BOSTON -- With 31 seconds remaining in Wednesday's tilt between the Celtics and Pistons, Ray Allen had registered only five points, missing six of the seven shots he had hoisted, including a pair of potential game-changing 3-pointers. Maybe more uncharacteristically, Allen had also missed back-to-back free throws in the fourth quarter.

It was without question his worst shooting performance in an otherwise sizzling month of January. But with the scores tied at 82, Celtics coach Doc Rivers didn't hesitate to draw up a play for Allen out of a timeout.

Allen rewarded his coach's confidence by connecting on a 21-foot jumper with 24.5 seconds to play, lifting Boston to an 86-82 triumph at the TD Garden.

"I've just shot the ball too many times," Allen said. "Like, I don't question going to the bathroom, I don't question eating. It's just that simple for me, like going out every day. If I close my eyes, I can make a good bit of shots. Sometimes you just have to look at the other team and tip your hat to them. They've done a great job of kind of running me off the shot, trying to disrupt my rhythm, whatever it may be. The beautiful thing is, I've got other guys out there that can make shots, that can make plays. So I never stress about it, I just stay ready and figure out whenever that next shot is coming. I'll be ready to knock it down."

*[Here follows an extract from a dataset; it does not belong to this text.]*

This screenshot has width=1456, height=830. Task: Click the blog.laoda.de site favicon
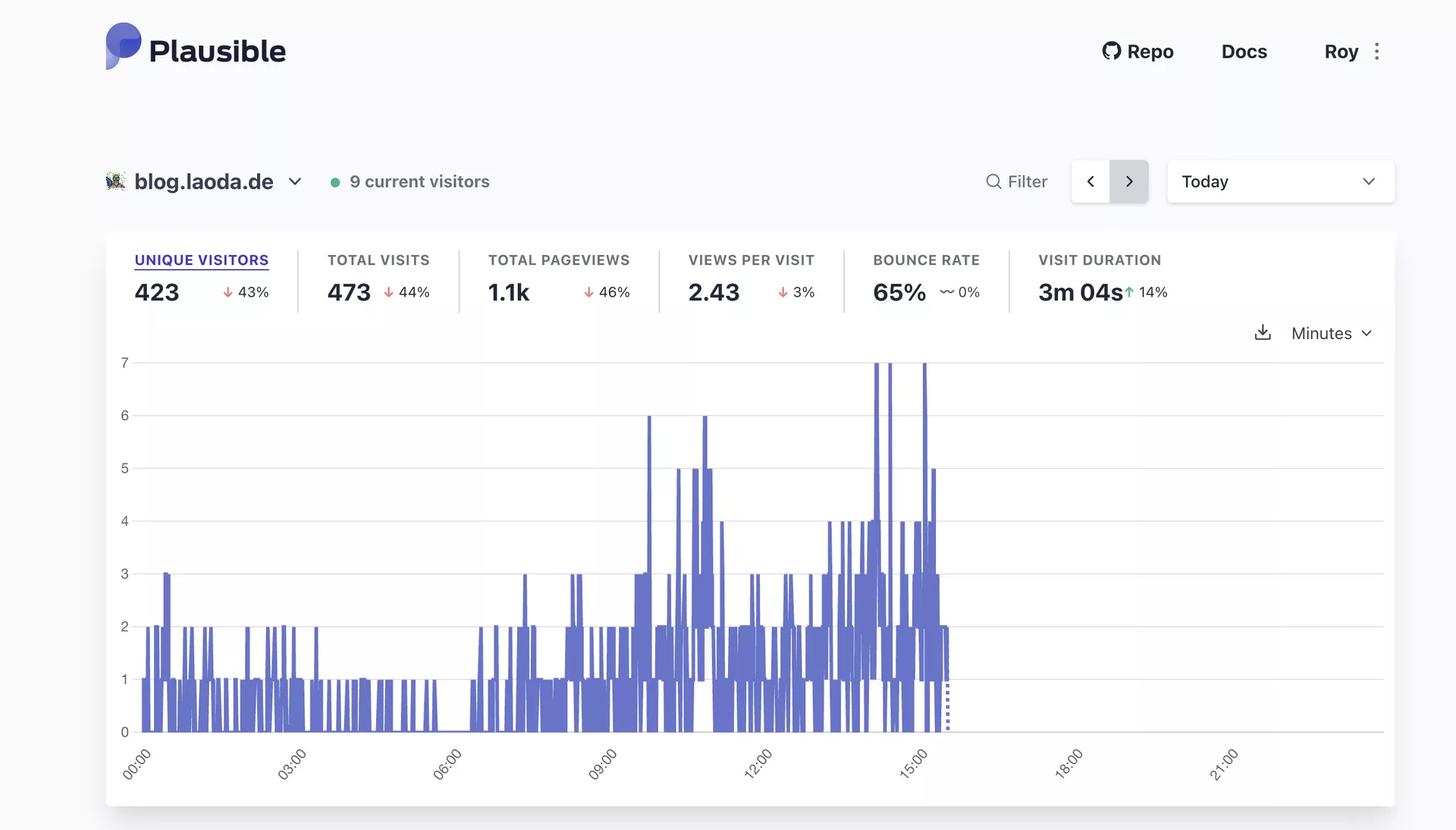point(115,181)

On the pivotal play, Allen fed the ball to Rajon Rondo at the top of the key, and immediately took off towards the baseline with Pistons guard Rodney Stuckey in hot pursuit. Up top, Paul Pierce set a screen on Rondo's right side, and Rondo worked his way around it while advancing towards the right wing. Pierce flared back towards the left wing, but Rondo knew where he wanted to go with the ball.

Allen streaked along the baseline towards the right corner and, as Rondo delivered the ball, the 35-year-old shooting guard, seemingly in one motion, caught it, turned, squared up, and fired. Like so many times before, the ball found nothing but the bottom of the net and the result was an 84-82 Boston lead (the shot was originally ruled a 3-pointer, but overturned on video review soon after).

"Yeah, [Allen's] hit a lot of big shots," said Rivers. "It was more than him as the option. He was the first option on the play. And then Paul was the second, on the flare. No, Ray just makes shots, you know? He's one of those guys, he can go 0 for 10; you know the one guy that believes he's going to make it is Ray. And the second group is our team. When we drew it up, you could tell, [the Celtics players] thought it would work and they went with it. It was great."

Stuckey did a credible job of sticking with Allen as he weaved his way to the right corner, but Glen Davis set a mean screen just outside of the painted area on the right side that gave Allen the paper-thin bit of separation that he needed to get his shot off.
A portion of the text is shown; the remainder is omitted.